> _TASK PROMPT_
Out of the material that follows, write out exactly the lines from the line with "Task: Click the Basic settings header title" to the line with "Open settings wrench", both ends included, and no others.

> _DATA EXTRACTS_
——

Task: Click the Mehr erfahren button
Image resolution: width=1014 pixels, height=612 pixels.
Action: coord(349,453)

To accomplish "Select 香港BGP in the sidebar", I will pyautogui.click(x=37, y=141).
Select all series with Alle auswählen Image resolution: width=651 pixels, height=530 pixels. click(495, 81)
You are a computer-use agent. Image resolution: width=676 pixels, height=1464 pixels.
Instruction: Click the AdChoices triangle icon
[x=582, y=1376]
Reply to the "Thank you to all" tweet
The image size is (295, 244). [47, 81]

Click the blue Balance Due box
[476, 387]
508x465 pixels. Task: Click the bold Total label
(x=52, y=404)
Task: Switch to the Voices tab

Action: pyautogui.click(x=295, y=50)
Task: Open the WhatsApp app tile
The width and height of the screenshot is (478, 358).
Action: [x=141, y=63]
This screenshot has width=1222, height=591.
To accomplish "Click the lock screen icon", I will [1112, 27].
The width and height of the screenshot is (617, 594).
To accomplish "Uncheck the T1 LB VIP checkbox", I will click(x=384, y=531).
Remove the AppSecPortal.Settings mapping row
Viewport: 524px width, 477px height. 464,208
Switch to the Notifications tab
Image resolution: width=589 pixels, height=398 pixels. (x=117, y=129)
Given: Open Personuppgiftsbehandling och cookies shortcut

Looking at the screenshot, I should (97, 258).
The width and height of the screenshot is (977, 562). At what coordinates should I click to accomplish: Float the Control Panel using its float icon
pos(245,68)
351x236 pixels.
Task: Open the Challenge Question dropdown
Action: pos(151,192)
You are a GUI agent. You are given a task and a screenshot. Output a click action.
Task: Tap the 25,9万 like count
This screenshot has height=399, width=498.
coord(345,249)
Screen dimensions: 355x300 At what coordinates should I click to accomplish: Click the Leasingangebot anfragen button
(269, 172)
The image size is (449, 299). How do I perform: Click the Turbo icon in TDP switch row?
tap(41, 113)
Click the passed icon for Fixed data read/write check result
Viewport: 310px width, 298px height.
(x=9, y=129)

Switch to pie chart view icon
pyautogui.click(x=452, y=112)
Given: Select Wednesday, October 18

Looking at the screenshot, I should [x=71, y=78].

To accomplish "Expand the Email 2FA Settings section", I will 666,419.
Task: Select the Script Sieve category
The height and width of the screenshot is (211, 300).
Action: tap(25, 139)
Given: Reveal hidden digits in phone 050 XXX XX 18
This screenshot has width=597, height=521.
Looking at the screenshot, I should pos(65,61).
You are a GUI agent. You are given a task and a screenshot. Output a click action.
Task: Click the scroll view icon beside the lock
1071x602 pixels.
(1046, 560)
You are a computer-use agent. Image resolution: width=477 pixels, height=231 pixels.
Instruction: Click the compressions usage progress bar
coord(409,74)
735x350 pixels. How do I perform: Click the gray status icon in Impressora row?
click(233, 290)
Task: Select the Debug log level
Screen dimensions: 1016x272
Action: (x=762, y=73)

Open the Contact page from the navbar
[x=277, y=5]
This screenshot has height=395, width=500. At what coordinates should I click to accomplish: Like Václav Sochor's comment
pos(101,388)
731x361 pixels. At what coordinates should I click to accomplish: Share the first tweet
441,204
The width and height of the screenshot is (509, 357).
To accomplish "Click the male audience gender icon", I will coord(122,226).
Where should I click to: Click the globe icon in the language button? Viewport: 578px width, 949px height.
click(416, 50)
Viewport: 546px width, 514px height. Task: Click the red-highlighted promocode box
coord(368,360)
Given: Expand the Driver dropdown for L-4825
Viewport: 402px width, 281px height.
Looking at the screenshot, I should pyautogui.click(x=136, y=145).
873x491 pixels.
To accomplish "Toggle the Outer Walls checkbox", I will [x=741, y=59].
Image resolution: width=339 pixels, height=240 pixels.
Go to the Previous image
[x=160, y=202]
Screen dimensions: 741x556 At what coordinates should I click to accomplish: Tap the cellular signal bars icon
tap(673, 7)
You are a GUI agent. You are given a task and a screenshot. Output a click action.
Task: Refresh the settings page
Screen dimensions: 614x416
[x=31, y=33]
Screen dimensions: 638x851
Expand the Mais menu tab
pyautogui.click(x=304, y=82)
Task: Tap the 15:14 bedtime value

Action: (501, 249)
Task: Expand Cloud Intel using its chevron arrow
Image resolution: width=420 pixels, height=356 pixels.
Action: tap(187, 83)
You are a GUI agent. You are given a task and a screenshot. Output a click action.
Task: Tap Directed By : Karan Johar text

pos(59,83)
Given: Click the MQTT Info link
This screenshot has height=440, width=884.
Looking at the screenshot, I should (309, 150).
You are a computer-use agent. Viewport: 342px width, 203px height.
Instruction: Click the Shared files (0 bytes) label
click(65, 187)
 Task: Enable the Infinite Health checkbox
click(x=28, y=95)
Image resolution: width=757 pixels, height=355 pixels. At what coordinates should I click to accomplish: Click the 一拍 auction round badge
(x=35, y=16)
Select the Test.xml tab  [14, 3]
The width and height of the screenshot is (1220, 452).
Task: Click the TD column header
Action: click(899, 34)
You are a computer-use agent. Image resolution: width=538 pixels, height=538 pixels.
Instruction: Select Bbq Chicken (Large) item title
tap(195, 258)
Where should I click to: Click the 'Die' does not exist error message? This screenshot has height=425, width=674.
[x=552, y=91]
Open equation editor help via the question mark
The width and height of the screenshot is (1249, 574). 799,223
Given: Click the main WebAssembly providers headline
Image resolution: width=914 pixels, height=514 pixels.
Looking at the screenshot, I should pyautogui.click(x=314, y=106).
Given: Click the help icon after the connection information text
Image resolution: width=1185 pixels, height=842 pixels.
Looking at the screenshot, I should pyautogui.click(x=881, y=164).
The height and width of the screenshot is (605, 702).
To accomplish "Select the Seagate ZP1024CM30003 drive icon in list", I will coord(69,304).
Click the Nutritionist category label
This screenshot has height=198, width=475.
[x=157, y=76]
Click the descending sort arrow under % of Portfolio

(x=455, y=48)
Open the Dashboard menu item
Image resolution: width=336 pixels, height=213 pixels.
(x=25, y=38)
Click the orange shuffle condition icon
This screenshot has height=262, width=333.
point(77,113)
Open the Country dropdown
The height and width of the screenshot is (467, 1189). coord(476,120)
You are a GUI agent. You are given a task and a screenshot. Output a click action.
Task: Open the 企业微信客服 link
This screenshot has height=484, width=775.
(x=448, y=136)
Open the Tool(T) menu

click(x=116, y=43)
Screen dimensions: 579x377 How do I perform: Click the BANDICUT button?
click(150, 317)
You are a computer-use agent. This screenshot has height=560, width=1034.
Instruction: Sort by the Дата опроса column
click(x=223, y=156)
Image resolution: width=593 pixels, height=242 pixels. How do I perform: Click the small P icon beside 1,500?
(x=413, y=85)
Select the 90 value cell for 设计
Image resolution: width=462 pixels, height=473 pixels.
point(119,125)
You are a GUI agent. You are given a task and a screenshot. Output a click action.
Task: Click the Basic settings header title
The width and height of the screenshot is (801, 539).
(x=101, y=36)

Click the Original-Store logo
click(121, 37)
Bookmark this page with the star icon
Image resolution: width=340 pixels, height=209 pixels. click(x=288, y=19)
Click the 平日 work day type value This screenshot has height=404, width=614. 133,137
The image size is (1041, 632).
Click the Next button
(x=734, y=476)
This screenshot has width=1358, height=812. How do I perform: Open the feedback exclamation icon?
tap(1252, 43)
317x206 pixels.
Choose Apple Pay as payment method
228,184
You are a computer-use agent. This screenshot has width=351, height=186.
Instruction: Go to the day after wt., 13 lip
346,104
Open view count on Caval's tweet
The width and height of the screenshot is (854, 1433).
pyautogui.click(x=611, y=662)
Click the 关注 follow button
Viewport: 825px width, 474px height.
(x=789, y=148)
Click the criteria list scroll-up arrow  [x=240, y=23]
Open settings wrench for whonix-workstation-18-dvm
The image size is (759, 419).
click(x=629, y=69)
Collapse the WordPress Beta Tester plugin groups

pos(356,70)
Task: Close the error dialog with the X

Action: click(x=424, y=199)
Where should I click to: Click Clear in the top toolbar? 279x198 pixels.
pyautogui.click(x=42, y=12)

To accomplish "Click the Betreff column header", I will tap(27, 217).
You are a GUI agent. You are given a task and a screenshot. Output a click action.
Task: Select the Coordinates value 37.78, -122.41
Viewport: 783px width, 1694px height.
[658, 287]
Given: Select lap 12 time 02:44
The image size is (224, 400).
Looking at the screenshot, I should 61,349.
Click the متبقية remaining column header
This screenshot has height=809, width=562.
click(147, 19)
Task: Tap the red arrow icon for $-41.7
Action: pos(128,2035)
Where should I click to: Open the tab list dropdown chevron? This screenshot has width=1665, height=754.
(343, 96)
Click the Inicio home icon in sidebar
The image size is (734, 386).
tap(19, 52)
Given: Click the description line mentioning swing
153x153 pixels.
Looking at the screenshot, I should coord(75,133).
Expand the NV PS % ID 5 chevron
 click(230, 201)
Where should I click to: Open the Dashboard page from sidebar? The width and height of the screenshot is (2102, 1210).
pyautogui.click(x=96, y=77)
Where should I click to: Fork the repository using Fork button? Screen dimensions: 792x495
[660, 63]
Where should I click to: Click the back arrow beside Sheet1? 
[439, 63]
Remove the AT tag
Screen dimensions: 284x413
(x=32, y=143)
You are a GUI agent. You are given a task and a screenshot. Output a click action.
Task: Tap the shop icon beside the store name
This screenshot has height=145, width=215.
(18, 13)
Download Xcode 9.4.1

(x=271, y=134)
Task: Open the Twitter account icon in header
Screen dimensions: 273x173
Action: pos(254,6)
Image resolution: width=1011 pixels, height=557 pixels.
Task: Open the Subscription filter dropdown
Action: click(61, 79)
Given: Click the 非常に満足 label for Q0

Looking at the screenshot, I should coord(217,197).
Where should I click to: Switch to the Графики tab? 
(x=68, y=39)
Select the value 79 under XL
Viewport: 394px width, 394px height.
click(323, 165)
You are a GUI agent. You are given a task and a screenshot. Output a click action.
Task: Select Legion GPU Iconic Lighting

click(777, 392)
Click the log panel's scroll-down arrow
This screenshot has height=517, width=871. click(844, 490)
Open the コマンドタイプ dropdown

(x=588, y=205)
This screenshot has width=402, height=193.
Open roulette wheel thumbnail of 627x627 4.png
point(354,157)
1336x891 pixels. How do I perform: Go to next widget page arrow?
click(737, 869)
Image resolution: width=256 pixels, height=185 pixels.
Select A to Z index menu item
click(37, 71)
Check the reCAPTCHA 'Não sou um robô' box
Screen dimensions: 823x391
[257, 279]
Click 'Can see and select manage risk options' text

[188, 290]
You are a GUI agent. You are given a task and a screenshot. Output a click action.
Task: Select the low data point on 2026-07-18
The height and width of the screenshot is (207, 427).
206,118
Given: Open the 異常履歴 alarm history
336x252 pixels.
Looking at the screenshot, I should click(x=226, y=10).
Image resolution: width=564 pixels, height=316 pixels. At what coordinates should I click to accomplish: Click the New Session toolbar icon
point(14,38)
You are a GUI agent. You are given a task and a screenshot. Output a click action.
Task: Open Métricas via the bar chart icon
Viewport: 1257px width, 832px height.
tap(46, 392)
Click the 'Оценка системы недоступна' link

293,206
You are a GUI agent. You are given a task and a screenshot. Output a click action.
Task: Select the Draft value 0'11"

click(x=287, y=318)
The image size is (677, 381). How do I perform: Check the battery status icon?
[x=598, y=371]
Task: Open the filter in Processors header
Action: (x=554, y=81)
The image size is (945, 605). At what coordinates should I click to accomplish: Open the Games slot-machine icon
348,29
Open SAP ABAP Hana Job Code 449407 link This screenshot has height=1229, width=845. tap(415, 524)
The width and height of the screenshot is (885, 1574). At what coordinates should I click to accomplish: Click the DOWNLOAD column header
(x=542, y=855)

——

> _RESPONSE TO THE TASK_
Task: Click the Basic settings header title
The width and height of the screenshot is (801, 539).
(x=101, y=36)

Click the Original-Store logo
click(121, 37)
Bookmark this page with the star icon
Image resolution: width=340 pixels, height=209 pixels. click(x=288, y=19)
Click the 平日 work day type value This screenshot has height=404, width=614. 133,137
The image size is (1041, 632).
Click the Next button
(x=734, y=476)
This screenshot has width=1358, height=812. How do I perform: Open the feedback exclamation icon?
tap(1252, 43)
317x206 pixels.
Choose Apple Pay as payment method
228,184
You are a computer-use agent. This screenshot has width=351, height=186.
Instruction: Go to the day after wt., 13 lip
346,104
Open view count on Caval's tweet
The width and height of the screenshot is (854, 1433).
pyautogui.click(x=611, y=662)
Click the 关注 follow button
Viewport: 825px width, 474px height.
(x=789, y=148)
Click the criteria list scroll-up arrow  [x=240, y=23]
Open settings wrench for whonix-workstation-18-dvm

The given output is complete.